> _What the task requires_:
Your copy should run exactly from the line containing "The image size is (640, 360)." to the last line of the entries below, and it should include no pictures.

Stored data
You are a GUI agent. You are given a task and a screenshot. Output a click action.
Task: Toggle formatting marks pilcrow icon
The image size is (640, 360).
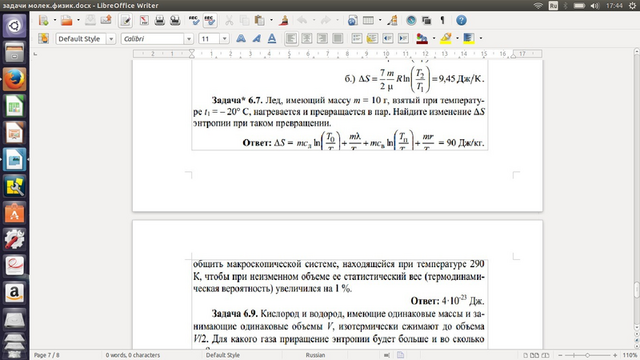click(442, 20)
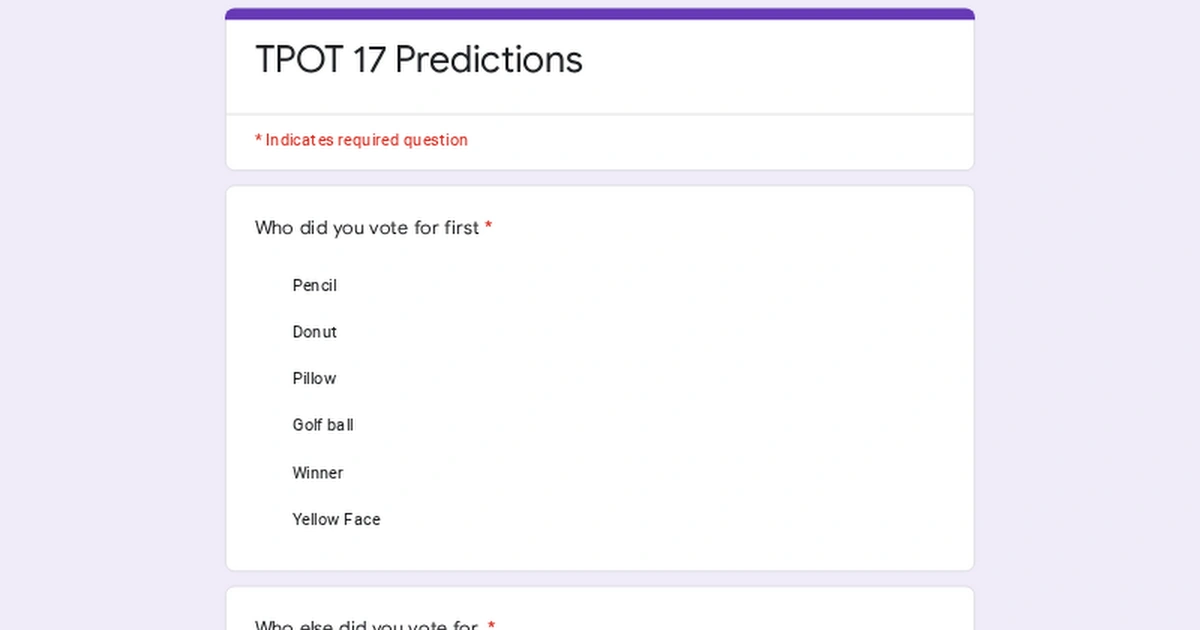1200x630 pixels.
Task: Click the red asterisk on the first question
Action: (x=488, y=228)
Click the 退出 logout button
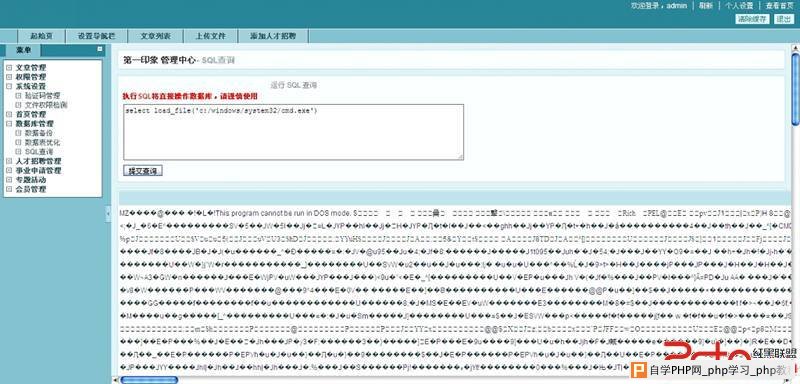 tap(783, 19)
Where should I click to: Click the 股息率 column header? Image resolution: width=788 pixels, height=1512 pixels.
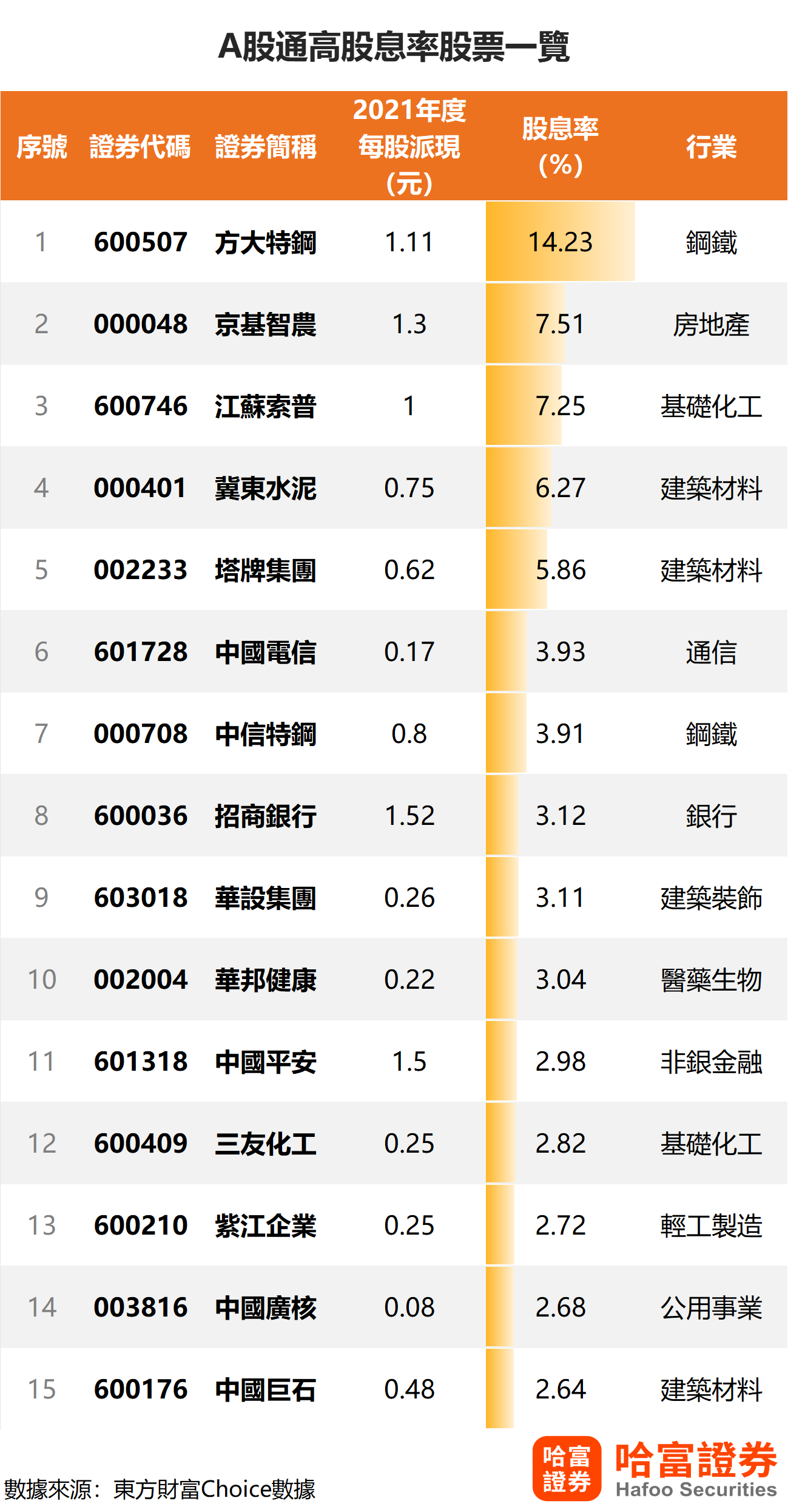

> _The completed task_:
The image size is (640, 360).
click(442, 20)
1200x630 pixels.
Task: Click the red asterisk on the first question
Action: (x=488, y=228)
Click the 退出 logout button
 tap(783, 19)
Where should I click to: Click the 股息率 column header? Image resolution: width=788 pixels, height=1512 pixels.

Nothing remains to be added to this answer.